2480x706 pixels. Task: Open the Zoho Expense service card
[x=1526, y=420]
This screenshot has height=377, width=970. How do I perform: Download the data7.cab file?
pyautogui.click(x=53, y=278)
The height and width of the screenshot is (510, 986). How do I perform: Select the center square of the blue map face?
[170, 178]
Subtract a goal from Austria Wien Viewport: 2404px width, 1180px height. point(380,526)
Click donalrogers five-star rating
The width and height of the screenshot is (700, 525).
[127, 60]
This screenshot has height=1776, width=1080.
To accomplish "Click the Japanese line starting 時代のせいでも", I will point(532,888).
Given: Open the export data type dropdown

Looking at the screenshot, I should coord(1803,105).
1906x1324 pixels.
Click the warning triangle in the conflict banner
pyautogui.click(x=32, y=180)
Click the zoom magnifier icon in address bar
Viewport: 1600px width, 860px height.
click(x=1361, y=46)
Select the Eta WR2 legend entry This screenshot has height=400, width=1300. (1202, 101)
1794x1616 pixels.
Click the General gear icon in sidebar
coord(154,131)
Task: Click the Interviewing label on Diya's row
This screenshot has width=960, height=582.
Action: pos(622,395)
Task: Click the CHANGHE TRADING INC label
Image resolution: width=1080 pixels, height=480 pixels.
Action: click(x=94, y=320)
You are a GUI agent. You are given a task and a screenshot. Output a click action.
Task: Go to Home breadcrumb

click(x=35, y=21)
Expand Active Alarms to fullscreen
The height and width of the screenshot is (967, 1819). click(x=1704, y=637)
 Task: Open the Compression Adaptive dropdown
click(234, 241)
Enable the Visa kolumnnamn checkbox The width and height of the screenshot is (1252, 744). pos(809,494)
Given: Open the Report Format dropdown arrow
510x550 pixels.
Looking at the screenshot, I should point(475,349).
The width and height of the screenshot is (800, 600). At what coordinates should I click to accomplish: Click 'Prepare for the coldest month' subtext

_EXERCISE DESCRIPTION_
Return the lines above, starting at the one that contains "Task: Click the CHANGHE TRADING INC label" and running through the last, exactly as they appear, with no extra lines.

_ANSWER BELOW_
Task: Click the CHANGHE TRADING INC label
Image resolution: width=1080 pixels, height=480 pixels.
Action: click(x=94, y=320)
You are a GUI agent. You are given a task and a screenshot. Output a click action.
Task: Go to Home breadcrumb

click(x=35, y=21)
Expand Active Alarms to fullscreen
The height and width of the screenshot is (967, 1819). click(x=1704, y=637)
 Task: Open the Compression Adaptive dropdown
click(234, 241)
Enable the Visa kolumnnamn checkbox The width and height of the screenshot is (1252, 744). pos(809,494)
Given: Open the Report Format dropdown arrow
510x550 pixels.
Looking at the screenshot, I should point(475,349).
The width and height of the screenshot is (800, 600). At what coordinates should I click to accomplish: Click 'Prepare for the coldest month' subtext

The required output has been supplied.